## Aim of the exercise
Report how many lines of the material contain the string "target", with case significant. Give only the count.

## Input for this task
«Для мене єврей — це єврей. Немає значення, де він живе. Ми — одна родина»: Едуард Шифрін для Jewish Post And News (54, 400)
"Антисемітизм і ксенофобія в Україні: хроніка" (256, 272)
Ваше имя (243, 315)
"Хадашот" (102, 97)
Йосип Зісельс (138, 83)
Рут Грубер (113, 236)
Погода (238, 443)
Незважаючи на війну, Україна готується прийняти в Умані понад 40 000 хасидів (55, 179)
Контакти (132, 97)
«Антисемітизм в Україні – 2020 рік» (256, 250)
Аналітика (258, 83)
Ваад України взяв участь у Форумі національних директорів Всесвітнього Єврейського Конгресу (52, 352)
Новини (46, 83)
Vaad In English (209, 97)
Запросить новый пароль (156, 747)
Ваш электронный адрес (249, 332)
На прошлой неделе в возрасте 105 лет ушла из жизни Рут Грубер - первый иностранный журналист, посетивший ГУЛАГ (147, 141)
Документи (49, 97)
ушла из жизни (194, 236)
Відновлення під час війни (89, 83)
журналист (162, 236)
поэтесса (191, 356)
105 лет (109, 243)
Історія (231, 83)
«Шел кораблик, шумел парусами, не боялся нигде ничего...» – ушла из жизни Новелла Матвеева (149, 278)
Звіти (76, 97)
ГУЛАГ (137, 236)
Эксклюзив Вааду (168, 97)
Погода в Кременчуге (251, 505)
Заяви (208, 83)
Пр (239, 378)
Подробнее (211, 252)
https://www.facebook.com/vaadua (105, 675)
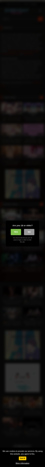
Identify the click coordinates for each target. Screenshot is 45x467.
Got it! (22, 458)
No (29, 232)
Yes (16, 232)
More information (22, 463)
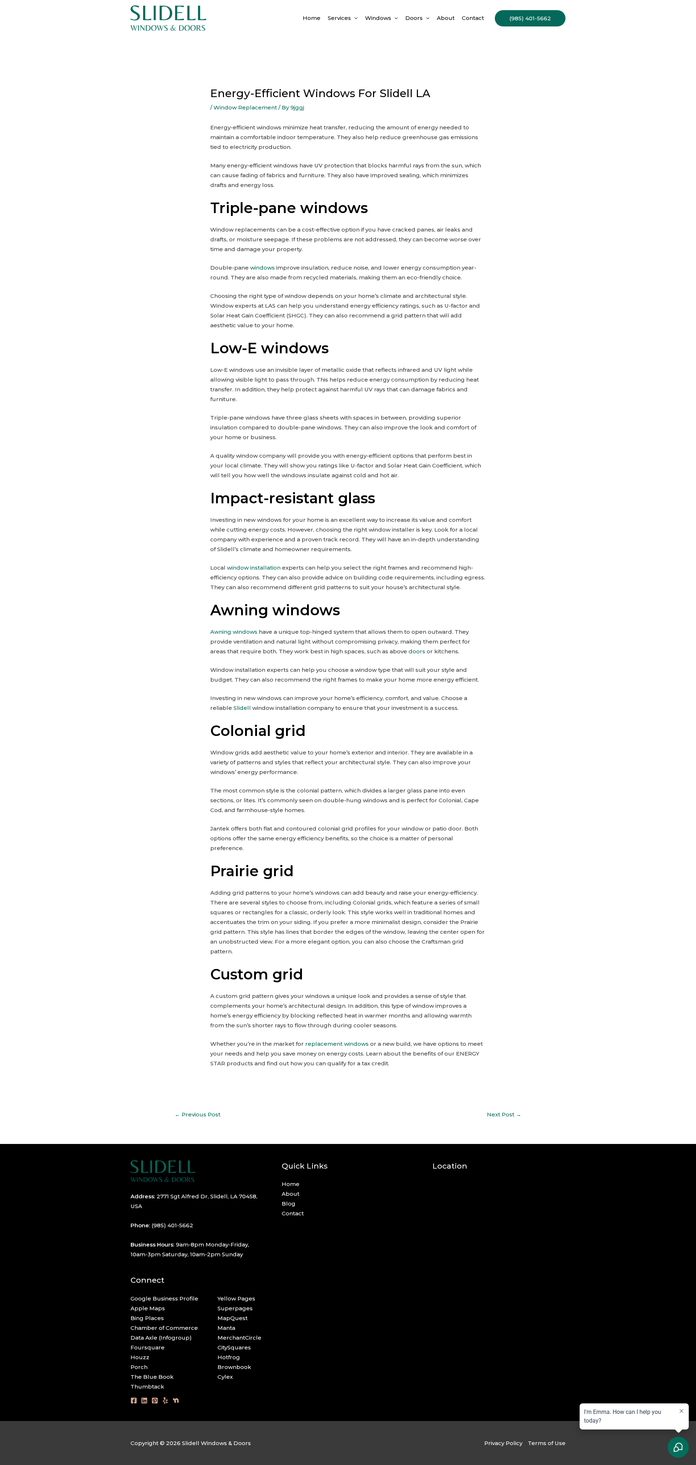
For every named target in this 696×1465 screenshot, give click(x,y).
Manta (226, 1327)
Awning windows (233, 631)
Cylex (225, 1376)
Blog (288, 1203)
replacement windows (337, 1043)
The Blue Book (152, 1376)
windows (262, 267)
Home (311, 17)
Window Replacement (245, 107)
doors (417, 651)
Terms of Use (547, 1443)
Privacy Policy (503, 1443)
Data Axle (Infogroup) (161, 1337)
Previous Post (197, 1114)
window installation (254, 567)
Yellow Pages (236, 1298)
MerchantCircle (239, 1337)
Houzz (139, 1357)
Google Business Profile (164, 1298)
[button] (530, 18)
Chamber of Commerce (164, 1327)
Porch (139, 1367)
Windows (378, 17)
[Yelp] (165, 1400)
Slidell (242, 707)
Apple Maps (147, 1308)
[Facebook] (133, 1400)
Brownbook (234, 1367)
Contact (473, 17)
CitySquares (234, 1347)
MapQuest (233, 1318)
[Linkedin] (144, 1400)
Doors (414, 17)
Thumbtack (147, 1386)
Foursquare (147, 1347)
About (446, 17)
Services (339, 17)
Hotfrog (229, 1357)
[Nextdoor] (176, 1400)
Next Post (504, 1114)
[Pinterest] (155, 1400)
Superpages (235, 1308)
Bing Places (147, 1318)
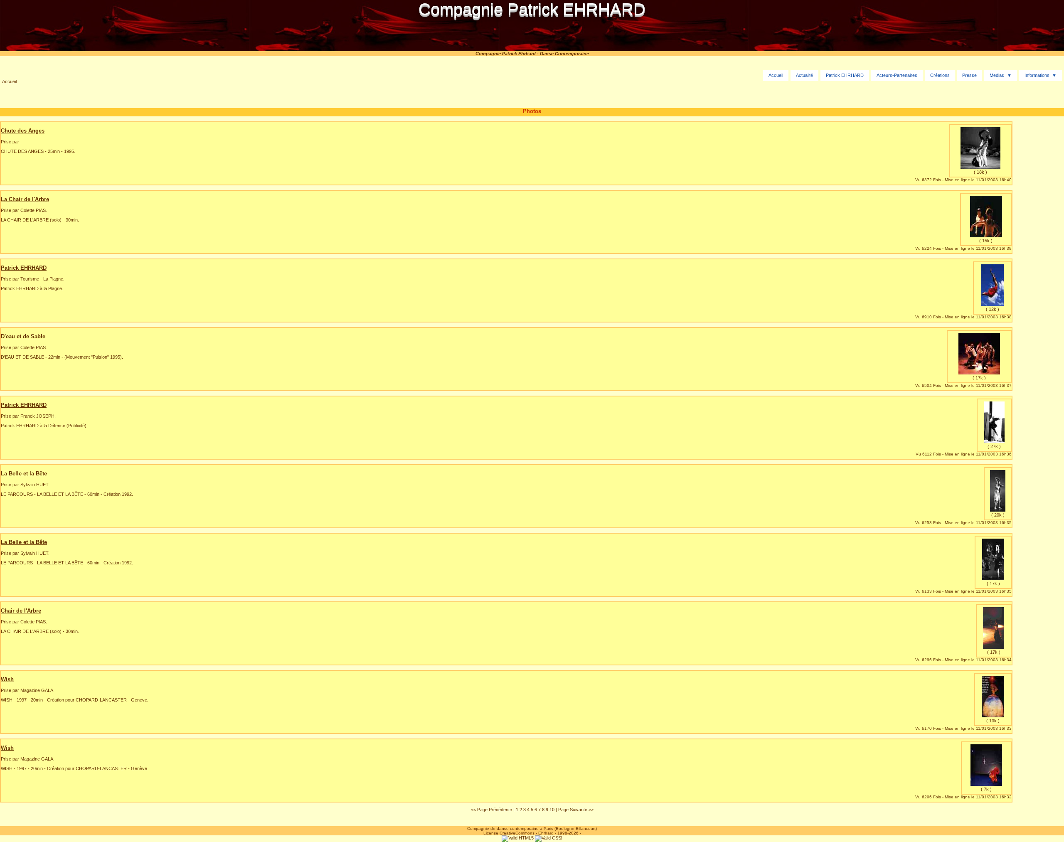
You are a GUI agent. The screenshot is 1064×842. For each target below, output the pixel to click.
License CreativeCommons (508, 833)
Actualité (804, 75)
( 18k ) (980, 172)
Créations (940, 75)
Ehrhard (546, 833)
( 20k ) (998, 514)
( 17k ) (979, 377)
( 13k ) (993, 720)
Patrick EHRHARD (845, 75)
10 (551, 809)
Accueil (9, 81)
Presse (969, 75)
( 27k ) (994, 446)
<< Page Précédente (491, 809)
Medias (997, 75)
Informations (1037, 75)
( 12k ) (992, 309)
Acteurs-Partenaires (897, 75)
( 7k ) (986, 789)
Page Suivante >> (576, 809)
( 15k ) (986, 240)
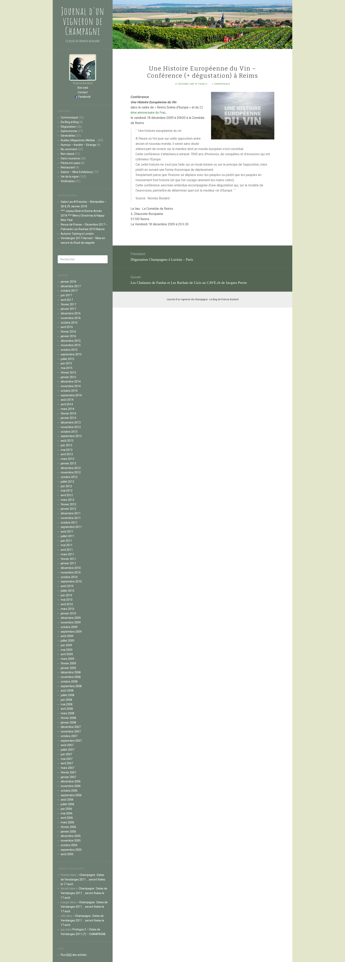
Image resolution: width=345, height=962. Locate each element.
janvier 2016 (68, 336)
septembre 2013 (71, 436)
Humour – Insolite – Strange (78, 144)
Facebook (84, 96)
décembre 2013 (71, 422)
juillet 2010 (67, 590)
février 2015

## Response to the task
3